In the rows below, how many lines contain the word "height"? Reply with the number alone.

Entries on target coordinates
◇ ◇ ◇ ◇

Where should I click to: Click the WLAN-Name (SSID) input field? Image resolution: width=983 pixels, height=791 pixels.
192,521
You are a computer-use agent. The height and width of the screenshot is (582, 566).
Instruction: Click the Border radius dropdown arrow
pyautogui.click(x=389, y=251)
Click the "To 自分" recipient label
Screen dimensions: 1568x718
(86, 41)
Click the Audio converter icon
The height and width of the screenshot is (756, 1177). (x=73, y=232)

◇ ◇ ◇ ◇

Reply to the task →
3